Records:
==============================
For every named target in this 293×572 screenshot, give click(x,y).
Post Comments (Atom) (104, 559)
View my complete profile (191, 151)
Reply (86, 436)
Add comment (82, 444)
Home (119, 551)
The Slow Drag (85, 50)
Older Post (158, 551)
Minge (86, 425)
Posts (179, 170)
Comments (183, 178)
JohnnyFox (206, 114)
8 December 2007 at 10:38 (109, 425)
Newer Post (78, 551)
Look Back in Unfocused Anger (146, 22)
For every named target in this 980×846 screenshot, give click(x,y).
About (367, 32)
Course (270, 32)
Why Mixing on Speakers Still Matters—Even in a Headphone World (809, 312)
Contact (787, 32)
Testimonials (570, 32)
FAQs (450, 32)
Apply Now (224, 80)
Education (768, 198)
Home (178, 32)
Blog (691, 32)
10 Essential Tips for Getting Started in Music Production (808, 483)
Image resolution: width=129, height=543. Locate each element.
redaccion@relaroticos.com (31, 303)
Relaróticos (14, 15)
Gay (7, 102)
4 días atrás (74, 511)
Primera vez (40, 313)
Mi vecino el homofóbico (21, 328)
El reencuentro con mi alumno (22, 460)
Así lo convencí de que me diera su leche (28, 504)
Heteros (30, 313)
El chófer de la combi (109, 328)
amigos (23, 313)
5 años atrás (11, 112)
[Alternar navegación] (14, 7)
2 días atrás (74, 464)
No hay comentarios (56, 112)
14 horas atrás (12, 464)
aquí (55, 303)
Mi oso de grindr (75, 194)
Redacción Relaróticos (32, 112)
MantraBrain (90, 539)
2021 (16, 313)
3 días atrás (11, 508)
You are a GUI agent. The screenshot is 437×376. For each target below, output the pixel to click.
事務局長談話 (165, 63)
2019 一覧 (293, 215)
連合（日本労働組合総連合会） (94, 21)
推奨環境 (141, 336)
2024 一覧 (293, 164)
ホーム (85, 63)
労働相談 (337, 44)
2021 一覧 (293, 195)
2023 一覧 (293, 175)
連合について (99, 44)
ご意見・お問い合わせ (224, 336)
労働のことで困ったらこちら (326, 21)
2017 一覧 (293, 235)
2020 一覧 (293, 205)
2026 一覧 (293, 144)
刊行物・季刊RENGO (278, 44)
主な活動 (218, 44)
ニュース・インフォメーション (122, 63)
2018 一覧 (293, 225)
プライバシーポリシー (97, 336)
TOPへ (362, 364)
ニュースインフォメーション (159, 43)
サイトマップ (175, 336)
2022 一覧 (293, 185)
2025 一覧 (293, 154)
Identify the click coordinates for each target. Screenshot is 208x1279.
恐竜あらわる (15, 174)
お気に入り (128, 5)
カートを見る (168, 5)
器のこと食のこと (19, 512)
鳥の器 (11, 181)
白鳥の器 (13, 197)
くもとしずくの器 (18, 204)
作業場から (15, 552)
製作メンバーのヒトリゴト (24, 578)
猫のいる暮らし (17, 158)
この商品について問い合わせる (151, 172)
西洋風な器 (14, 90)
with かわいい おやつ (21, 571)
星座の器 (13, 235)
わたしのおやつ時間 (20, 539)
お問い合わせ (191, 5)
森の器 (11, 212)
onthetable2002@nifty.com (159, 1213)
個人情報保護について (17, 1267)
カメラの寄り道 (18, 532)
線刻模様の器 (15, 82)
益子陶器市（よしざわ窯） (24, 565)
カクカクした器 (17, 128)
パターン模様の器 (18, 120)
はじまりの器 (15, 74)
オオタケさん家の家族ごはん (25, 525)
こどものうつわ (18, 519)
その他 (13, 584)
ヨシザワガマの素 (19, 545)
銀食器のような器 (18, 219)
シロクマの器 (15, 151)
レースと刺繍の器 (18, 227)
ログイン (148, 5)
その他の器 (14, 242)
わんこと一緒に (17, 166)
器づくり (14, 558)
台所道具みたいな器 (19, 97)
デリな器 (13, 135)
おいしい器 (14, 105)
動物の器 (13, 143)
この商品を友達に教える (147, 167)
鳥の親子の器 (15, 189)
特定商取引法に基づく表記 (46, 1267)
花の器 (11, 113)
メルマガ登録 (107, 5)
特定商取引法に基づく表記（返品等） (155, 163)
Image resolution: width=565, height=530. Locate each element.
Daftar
==============================
What needs to be done: Rewrite all of the data above as a numbered list, one line per item, skipping any blank lines.

Task answer:
1. For every named target in this 293×572 screenshot, give click(x,y).
2. Post Comments (Atom) (104, 559)
3. View my complete profile (191, 151)
4. Reply (86, 436)
5. Add comment (82, 444)
6. Home (119, 551)
7. The Slow Drag (85, 50)
8. Older Post (158, 551)
9. Minge (86, 425)
10. Posts (179, 170)
11. Comments (183, 178)
12. JohnnyFox (206, 114)
13. 8 December 2007 at 10:38 (109, 425)
14. Newer Post (78, 551)
15. Look Back in Unfocused Anger (146, 22)
16. For every named target in this 980×846 screenshot, give click(x,y).
17. About (367, 32)
18. Course (270, 32)
19. Why Mixing on Speakers Still Matters—Even in a Headphone World (809, 312)
20. Contact (787, 32)
21. Testimonials (570, 32)
22. FAQs (450, 32)
23. Apply Now (224, 80)
24. Education (768, 198)
25. Home (178, 32)
26. Blog (691, 32)
27. 10 Essential Tips for Getting Started in Music Production (808, 483)
28. Image resolution: width=129, height=543. Locate each element.
29. redaccion@relaroticos.com (31, 303)
30. Relaróticos (14, 15)
31. Gay (7, 102)
32. 4 días atrás (74, 511)
33. Primera vez (40, 313)
34. Mi vecino el homofóbico (21, 328)
35. El reencuentro con mi alumno (22, 460)
36. Así lo convencí de que me diera su leche (28, 504)
37. Heteros (30, 313)
38. El chófer de la combi (109, 328)
39. amigos (23, 313)
40. 5 años atrás (11, 112)
41. [Alternar navegación] (14, 7)
42. 2 días atrás (74, 464)
43. No hay comentarios (56, 112)
44. 14 horas atrás (12, 464)
45. aquí (55, 303)
46. Mi oso de grindr (75, 194)
47. Redacción Relaróticos (32, 112)
48. MantraBrain (90, 539)
49. 2021 (16, 313)
50. 3 días atrás (11, 508)
51. You are a GUI agent. The screenshot is 437×376. For each target below, output the pixel to click.
52. 事務局長談話 (165, 63)
53. 2019 一覧 (293, 215)
54. 連合（日本労働組合総連合会） (94, 21)
55. 推奨環境 (141, 336)
56. 2024 一覧 (293, 164)
57. ホーム (85, 63)
58. 労働相談 (337, 44)
59. 2021 一覧 (293, 195)
60. 2023 一覧 (293, 175)
61. 連合について (99, 44)
62. ご意見・お問い合わせ (224, 336)
63. 労働のことで困ったらこちら (326, 21)
64. 2017 一覧 (293, 235)
65. 2020 一覧 (293, 205)
66. 2026 一覧 (293, 144)
67. 刊行物・季刊RENGO (278, 44)
68. 主な活動 (218, 44)
69. ニュース・インフォメーション (122, 63)
70. 2018 一覧 (293, 225)
71. プライバシーポリシー (97, 336)
72. TOPへ (362, 364)
73. ニュースインフォメーション (159, 43)
74. サイトマップ (175, 336)
75. 2022 一覧 (293, 185)
76. 2025 一覧 (293, 154)
77. Identify the click coordinates for each target. Screenshot is 208x1279.
78. 恐竜あらわる (15, 174)
79. お気に入り (128, 5)
80. カートを見る (168, 5)
81. 器のこと食のこと (19, 512)
82. 鳥の器 (11, 181)
83. 白鳥の器 (13, 197)
84. くもとしずくの器 (18, 204)
85. 作業場から (15, 552)
86. 製作メンバーのヒトリゴト (24, 578)
87. 猫のいる暮らし (17, 158)
88. この商品について問い合わせる (151, 172)
89. 西洋風な器 (14, 90)
90. with かわいい おやつ (21, 571)
91. 星座の器 (13, 235)
92. わたしのおやつ時間 (20, 539)
93. お問い合わせ (191, 5)
94. 森の器 (11, 212)
95. onthetable2002@nifty.com (159, 1213)
96. 個人情報保護について (17, 1267)
97. カメラの寄り道 (18, 532)
98. 線刻模様の器 (15, 82)
99. 益子陶器市（よしざわ窯） (24, 565)
100. カクカクした器 (17, 128)
101. パターン模様の器 (18, 120)
102. はじまりの器 (15, 74)
103. オオタケさん家の家族ごはん (25, 525)
104. こどものうつわ (18, 519)
105. その他 (13, 584)
106. ヨシザワガマの素 (19, 545)
107. 銀食器のような器 (18, 219)
108. シロクマの器 (15, 151)
109. レースと刺繍の器 (18, 227)
110. ログイン (148, 5)
111. その他の器 (14, 242)
112. わんこと一緒に (17, 166)
113. 器づくり (14, 558)
114. 台所道具みたいな器 (19, 97)
115. デリな器 (13, 135)
116. おいしい器 (14, 105)
117. 動物の器 (13, 143)
118. この商品を友達に教える (147, 167)
119. 鳥の親子の器 (15, 189)
120. 特定商取引法に基づく表記 (46, 1267)
121. 花の器 (11, 113)
122. メルマガ登録 (107, 5)
123. 特定商取引法に基づく表記（返品等） (155, 163)
124. Image resolution: width=565, height=530. Locate each element.
125. Daftar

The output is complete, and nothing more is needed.